Blue Crayon and a Braided Rug

First memory. I sit on the floor of my bedroom, legs folded beneath me, drawing paper scattered across the braided rug. In my hand, a blue crayon. My mother is fixing her hair in the bathroom across the room from me. I draw her picture in blue, and I write words—my version of words—to tell her story. My mother, a blue crayon, paper, and words.

I love them all.

Growing up, it never for a moment occurred to me that I could be a writer for a living. Never once. I thought it was for other folks—a special, sanctified few who possessed magical abilities ordained by angels. And yet, I was a writer. I wrote all the time. Indeed, I couldn’t not write. It’s in my DNA. I recall a famous writer—I want to say Stephen King—saying that if he were strapped in a straight jacket and unable to write, he would write with his tongue on the roof of his mouth. I get it. I get it. Not to write is not to breathe—such is my kinship with words.

Yet, despite never thinking that writing could be my life’s work—something to be done for pay!—opportunity knocked at the precise moment the rest of my world fell apart. And though fear gripped me—and every writer’s belief that she will fail utterly—I did it anyway. I did it! I wrote a book, and another, and another. And the word “author” was placed on my head, wrapped in a wreath of daisies and wild grasses. Thorns, too, if truth be told.

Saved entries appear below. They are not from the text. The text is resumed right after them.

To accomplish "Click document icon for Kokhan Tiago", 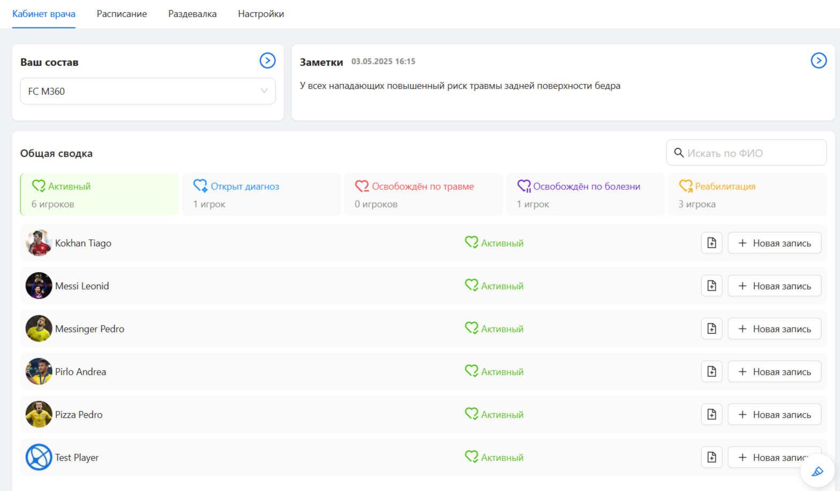I will click(x=711, y=243).
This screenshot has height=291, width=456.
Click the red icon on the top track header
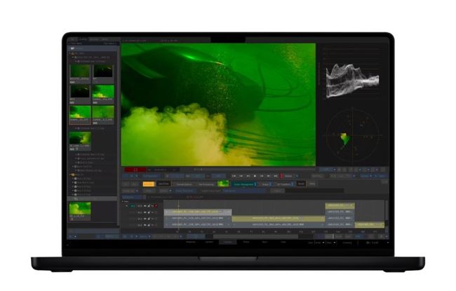[x=155, y=206]
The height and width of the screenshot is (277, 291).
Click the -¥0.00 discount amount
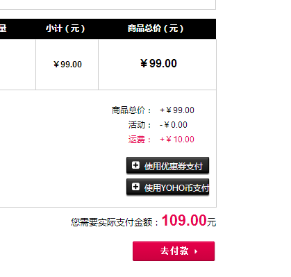(x=174, y=125)
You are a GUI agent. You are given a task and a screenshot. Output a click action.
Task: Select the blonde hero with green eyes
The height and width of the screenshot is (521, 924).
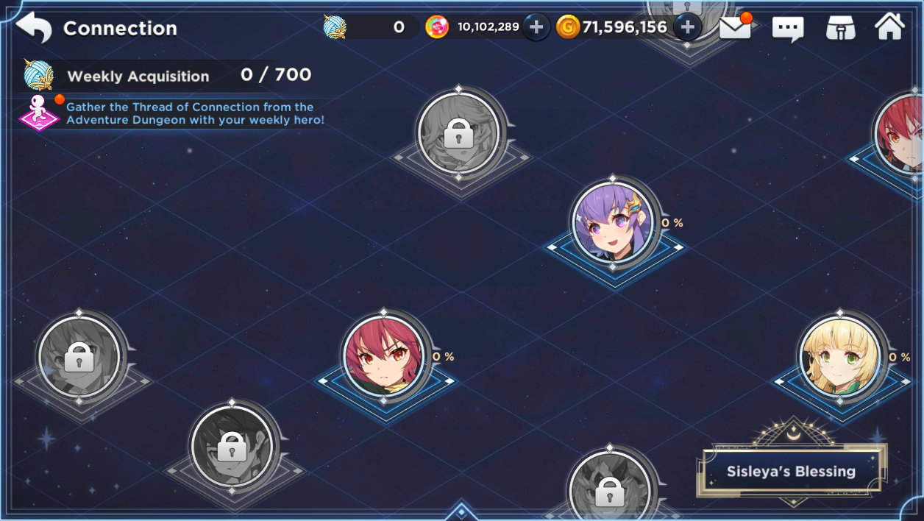(840, 356)
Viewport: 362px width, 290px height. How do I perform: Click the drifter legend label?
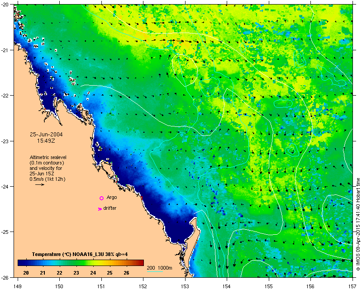[x=110, y=208]
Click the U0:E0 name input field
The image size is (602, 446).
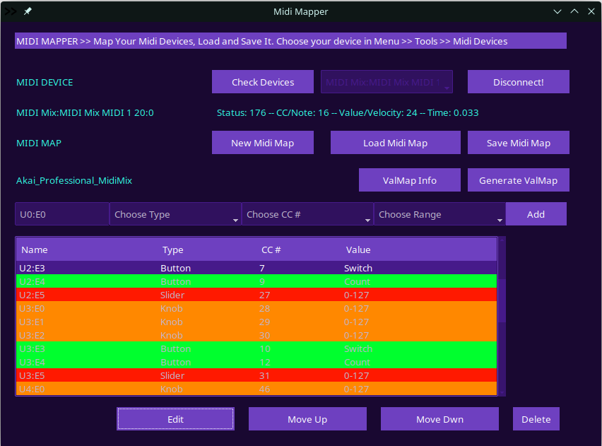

To date, I’ve written and had published hundreds of books and poems and plays. I’ve edited countless others. I’ve written under my name and multiple pseudonyms. I write daily. I write for fun and for pay—often for both. And I am swathed in gratitude for this life of mine—this life of paper and words. I write with computer keys and purple ink and stubby pencils and fingertips on touch screens. I write on paper and computers and on chalkboards in my mind. I write awake and asleep, in life and in dreams, by day and by night, conscious and unawares.

I am a writer. A writer!

I live a life I love—and whether magical or not, I know with a certainty it has been touched by angels. As I write, I swear I can hear them sing.

They sound like blue crayon sweeping across paper on a braided rug.